The FC Basel 1927–28 season was their thirty fifth season since the club's foundation on 15 November 1893. The club's new chairman was Karl Junker took over the presidency from Carl Burkhardt at the AGM on 8 July 1927. However Junker only remained as president until 15 September, then Karl Ibach took over for his third period. FC Basel played their home games in the Landhof in the district Wettstein in Kleinbasel.

Overview 
Karl Bielser was team captain for the third season in a row and as captain he led the team trainings and was responsible for the line-ups. During the season Peter Riesterer took over as team captain and he acted as team coach from then onwards. Basel played a total of 27 matches in their 1927–28 season. 16 of these were in the domestic league, one was in the Swiss Cup and 10 were friendly matches. Of these 10 friendlies four were played at home in the Landhof and six were away games. Apart from the away game against Mulhouse all other matches were in Switzerland. The team won four of the friendly games and lost the other six. They scored 20 goals and conceded 26.
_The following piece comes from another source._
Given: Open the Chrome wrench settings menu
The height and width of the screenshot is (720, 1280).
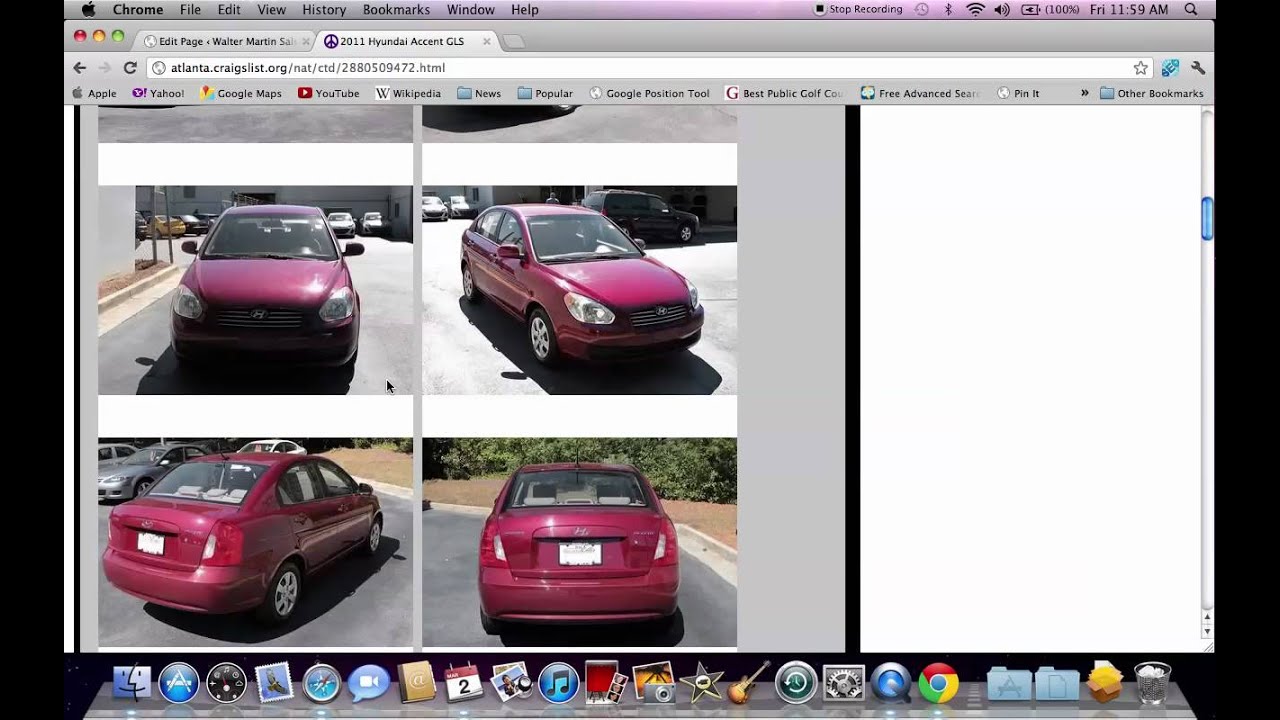Looking at the screenshot, I should pos(1198,68).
Probably one of the biggest highlights during these friendly games, was the fixture in the Landhof against Everton, who had just won the English Football League championship that season. The game attracted 8,000 supporters, but Basel lost the comparison against the English champions by two goals to nil. Both goals were scored by Dixie Dean. Dean's greatest point of note is that he is still the only player in English football to score 60 league goals in one season and this (1927–28) was the season in that he accomplished this record. At that the end of that season he was 21 years old.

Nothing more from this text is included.